Nvidia releases Nemotron 3 Nano Omni: 30B-parameter multimodal model with 256K context, free on OpenRouter
Nvidia has released Nemotron 3 Nano Omni, a 30-billion-parameter multimodal model available free on OpenRouter. The model features a 256,000-token context window, accepts text, image, video, and audio inputs, and claims 2× higher throughput for video reasoning compared to separate vision and speech pipelines.
Nemotron-3-Nano-Omni-30B-A3B — Quick Specs
Nvidia Releases Nemotron 3 Nano Omni: Free 30B Multimodal Model
Nvidia has released Nemotron 3 Nano Omni, a 30-billion-parameter multimodal model now available free through OpenRouter. The model supports a 256,000-token context window and accepts text, image, video, and audio inputs while producing text output.
Architecture and Performance Claims
According to Nvidia, Nemotron 3 Nano Omni is built on a hybrid MoE (Mixture of Experts) Transformer-Mamba architecture with Conv3D video layers and Efficient Video Sampling (EVS).
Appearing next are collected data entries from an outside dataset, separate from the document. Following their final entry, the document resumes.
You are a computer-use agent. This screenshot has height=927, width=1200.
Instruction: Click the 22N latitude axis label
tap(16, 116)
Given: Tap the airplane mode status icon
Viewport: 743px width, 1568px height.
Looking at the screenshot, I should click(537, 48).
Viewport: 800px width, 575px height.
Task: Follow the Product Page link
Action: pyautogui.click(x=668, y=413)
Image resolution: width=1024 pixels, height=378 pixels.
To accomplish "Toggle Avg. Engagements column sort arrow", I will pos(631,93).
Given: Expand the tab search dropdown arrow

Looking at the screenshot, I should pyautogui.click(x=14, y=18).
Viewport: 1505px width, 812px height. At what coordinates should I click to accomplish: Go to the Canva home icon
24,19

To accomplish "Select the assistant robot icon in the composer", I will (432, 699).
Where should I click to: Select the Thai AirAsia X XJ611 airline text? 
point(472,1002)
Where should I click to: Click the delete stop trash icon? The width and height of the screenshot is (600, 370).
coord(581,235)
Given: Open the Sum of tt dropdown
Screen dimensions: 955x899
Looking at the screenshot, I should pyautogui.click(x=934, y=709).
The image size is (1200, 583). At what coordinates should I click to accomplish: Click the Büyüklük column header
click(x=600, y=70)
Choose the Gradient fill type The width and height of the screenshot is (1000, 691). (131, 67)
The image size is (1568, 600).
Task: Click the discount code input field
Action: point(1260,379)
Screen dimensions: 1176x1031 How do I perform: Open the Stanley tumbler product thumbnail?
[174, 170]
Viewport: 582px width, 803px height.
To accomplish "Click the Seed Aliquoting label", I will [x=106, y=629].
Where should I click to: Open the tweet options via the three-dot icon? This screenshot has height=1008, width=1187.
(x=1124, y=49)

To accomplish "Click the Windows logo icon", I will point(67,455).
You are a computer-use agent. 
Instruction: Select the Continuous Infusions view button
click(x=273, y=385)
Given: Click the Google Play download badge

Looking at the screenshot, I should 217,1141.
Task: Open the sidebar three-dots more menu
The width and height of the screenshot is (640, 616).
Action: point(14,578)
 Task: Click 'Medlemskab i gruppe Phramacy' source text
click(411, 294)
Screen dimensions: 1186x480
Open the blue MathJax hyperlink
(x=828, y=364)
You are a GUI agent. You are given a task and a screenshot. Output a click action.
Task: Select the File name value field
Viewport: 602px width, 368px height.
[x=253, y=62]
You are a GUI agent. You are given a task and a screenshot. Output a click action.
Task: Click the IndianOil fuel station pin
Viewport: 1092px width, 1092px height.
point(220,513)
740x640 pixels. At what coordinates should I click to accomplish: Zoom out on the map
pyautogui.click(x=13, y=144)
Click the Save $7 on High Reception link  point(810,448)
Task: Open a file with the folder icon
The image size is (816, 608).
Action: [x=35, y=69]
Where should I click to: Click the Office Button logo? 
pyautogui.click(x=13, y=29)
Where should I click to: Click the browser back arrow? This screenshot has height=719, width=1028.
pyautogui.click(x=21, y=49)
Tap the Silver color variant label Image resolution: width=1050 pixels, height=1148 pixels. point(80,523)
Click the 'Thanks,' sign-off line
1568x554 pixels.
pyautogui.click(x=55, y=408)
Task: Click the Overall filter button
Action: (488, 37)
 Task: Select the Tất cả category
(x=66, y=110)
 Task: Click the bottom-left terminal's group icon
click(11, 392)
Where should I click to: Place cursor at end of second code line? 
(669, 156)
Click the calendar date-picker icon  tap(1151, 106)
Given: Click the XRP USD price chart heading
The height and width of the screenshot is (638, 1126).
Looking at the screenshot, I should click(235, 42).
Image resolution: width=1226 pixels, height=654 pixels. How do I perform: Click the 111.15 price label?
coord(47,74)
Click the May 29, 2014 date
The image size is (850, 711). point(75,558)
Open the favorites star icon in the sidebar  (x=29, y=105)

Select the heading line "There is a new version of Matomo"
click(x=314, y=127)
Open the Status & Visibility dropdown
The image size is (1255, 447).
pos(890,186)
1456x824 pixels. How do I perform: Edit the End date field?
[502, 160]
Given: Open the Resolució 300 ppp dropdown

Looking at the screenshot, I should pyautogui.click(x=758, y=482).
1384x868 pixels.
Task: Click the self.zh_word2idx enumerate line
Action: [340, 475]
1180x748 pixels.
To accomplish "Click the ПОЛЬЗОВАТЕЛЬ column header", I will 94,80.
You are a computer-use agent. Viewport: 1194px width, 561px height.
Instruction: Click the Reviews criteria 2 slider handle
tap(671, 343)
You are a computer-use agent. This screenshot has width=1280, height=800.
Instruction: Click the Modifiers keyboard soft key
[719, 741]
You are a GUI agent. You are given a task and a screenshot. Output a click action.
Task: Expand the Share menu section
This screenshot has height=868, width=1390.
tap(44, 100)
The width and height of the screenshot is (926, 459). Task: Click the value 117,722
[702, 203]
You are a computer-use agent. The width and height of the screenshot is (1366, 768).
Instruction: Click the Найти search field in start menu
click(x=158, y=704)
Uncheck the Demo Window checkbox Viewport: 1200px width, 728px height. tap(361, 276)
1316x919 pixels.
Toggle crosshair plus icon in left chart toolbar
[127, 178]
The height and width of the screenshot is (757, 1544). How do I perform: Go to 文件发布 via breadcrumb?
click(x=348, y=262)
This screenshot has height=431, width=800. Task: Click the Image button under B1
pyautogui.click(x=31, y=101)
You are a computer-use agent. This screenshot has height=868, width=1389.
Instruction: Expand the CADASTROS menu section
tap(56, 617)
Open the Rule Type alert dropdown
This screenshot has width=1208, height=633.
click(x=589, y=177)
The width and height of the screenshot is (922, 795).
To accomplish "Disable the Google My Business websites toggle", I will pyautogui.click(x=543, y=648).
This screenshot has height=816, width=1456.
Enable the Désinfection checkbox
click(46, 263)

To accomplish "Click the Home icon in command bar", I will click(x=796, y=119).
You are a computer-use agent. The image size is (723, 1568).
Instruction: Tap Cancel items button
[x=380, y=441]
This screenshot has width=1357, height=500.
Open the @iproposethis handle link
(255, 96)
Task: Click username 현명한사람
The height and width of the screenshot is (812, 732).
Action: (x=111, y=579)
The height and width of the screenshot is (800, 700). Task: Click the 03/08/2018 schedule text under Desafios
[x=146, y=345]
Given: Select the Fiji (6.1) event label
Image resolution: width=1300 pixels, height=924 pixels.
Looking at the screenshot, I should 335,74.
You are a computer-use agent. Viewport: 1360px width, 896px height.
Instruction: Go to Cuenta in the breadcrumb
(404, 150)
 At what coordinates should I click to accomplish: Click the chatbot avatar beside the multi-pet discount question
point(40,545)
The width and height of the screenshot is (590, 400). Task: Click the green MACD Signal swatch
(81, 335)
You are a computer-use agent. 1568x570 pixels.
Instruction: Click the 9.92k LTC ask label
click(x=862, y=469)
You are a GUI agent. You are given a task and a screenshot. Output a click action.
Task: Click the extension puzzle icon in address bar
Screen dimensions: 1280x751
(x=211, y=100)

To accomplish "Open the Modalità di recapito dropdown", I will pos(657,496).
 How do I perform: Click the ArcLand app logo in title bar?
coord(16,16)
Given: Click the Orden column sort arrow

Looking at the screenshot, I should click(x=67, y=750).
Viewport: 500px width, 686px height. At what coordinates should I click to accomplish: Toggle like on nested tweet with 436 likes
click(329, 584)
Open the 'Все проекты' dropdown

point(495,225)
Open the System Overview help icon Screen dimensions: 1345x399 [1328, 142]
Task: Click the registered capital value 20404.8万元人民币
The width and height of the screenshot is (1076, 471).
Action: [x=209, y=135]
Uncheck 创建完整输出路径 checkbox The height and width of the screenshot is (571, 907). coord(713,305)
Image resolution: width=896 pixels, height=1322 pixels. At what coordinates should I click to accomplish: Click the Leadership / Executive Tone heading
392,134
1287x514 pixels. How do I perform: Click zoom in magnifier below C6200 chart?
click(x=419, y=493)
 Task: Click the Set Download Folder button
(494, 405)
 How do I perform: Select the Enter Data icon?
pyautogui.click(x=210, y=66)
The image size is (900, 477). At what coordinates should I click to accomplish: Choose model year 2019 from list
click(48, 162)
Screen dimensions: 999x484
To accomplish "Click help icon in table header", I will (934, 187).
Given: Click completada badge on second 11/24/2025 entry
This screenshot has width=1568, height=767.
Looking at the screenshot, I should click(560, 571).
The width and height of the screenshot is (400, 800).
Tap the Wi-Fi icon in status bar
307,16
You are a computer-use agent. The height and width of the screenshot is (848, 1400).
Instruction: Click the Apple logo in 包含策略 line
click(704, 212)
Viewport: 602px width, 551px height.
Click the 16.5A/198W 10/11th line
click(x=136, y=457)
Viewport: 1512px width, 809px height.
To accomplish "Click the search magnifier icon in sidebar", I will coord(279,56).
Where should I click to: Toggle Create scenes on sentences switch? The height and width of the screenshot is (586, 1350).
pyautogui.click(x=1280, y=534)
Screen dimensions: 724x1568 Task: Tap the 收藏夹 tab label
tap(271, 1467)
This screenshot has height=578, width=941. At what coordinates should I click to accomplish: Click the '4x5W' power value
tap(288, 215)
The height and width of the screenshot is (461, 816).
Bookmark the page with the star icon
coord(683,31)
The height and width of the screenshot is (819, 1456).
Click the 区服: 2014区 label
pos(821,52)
The company claims the model delivers approximately 2× higher throughput and 2.5× lower compute for video reasoning compared to separate vision and speech pipelines.
The model designation "30B-A3B" indicates 30 billion total parameters with 3 billion active parameters per inference, typical of MoE architectures that activate only a subset of parameters per token.
Context and Reasoning Capabilities
The model supports up to 300,000 context length according to Nvidia's specifications, though OpenRouter lists 256,000 tokens. It includes a 16,384 reasoning budget and supports extended thinking via a reasoning.enabled parameter on OpenRouter.
This reasoning capability allows the model to show step-by-step thinking processes, with reasoning details accessible through the API response. OpenRouter's implementation preserves complete reasoning details when continuing conversations.
Availability and Pricing
Nemotron 3 Nano Omni is available now on OpenRouter at $0 per million input tokens and $0 per million output tokens. The model was released on April 28, 2025, according to OpenRouter's listing.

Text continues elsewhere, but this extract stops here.